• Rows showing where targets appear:
Start
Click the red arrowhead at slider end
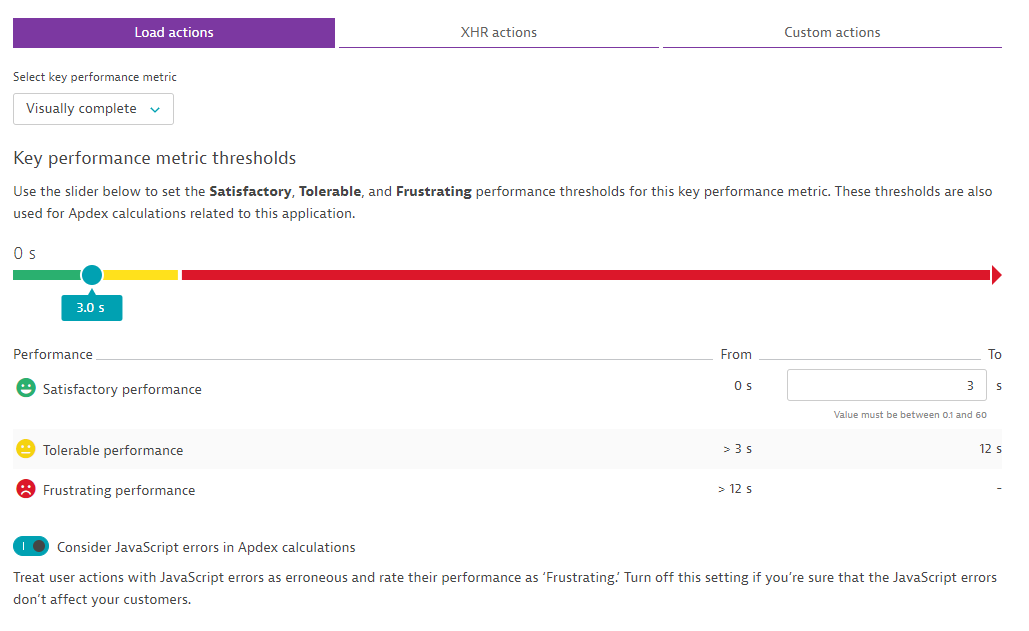Viewport: 1029px width, 631px height. pos(996,275)
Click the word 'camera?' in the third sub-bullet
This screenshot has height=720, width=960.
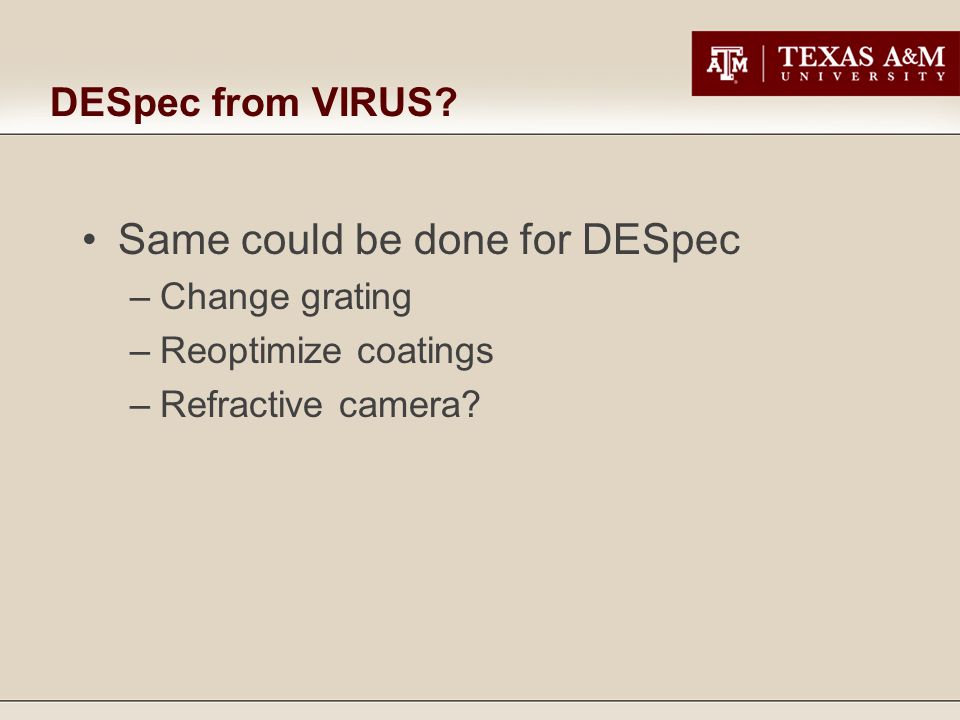pyautogui.click(x=410, y=405)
End
• Task objective: Copy every line of the data above without any changes, but leave out the pictures.

• Written solution:
Click the red arrowhead at slider end
Viewport: 1029px width, 631px height. pos(996,275)
Click the word 'camera?' in the third sub-bullet
This screenshot has height=720, width=960.
pyautogui.click(x=410, y=405)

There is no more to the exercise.